How do you differentiate f(x)= sqrt (ln(1/x)/x^2?

1 Answer
Dec 29, 2015

Using chain and quotient rule.

Explanation:

  • Chain rule states that (dy)/(dx)=(dy)/(du)(du)/(dx)

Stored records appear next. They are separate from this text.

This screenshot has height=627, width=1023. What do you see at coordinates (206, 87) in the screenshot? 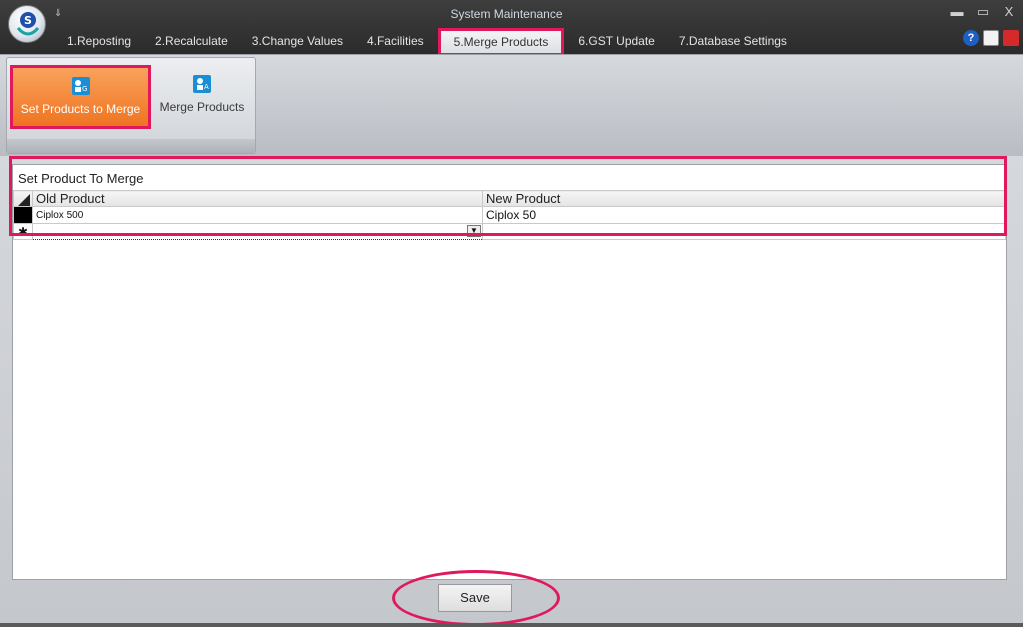
I see `svg-text: A` at bounding box center [206, 87].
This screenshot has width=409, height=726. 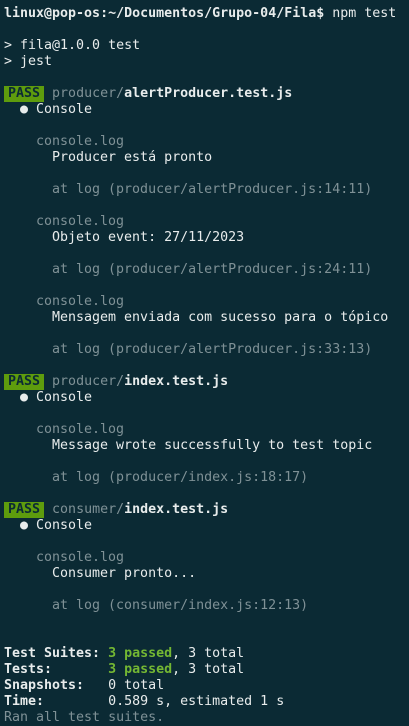 I want to click on snapshots-value: 0 total, so click(x=136, y=686).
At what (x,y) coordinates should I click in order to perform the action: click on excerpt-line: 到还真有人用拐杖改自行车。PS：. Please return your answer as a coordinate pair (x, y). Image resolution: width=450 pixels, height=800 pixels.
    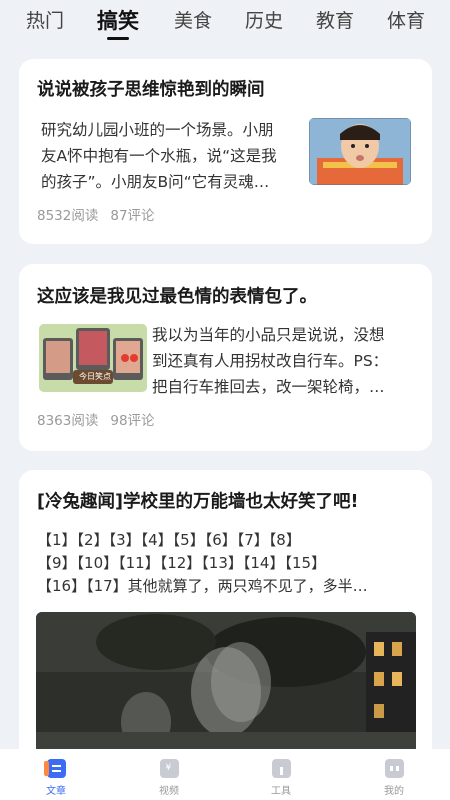
    Looking at the image, I should click on (270, 361).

  • Quotient rule states that for y=f(x)/g(x), y'=(f'g-fg')/g^2

We can go renaming parts of the expression in order to make up the chain.

f(x)=sqrt(u)
u=ln(v)/x^2
v=1/x

(df(x))=(dx)=1/(2u^(1/2))*((1/v)(-1/x^2)(x^2)-ln(1/x)2x)/x^4

Substituting v, then u and aggregating what's possible, so far

(df(x))/(dx)=1/(2u^(1/2))*((1/(1/x))(-1/cancel(x^2))(cancel(x^2))-ln(1/x)2x)/x^4

(df(x))/(dx)=1/(2((ln(1/x))/x^2)^(1/2))*((x)(-1/cancel(x^2))(cancel(x^2))-ln(1/x)2x)/x^4

(df(x))/(dx)=(-x-2xln(1/x))/(2x^4sqrt((ln(1/x))/x^2))=color(green)((-1-2ln(1/x))/(2x^3sqrt((ln(1/x))/x^2)))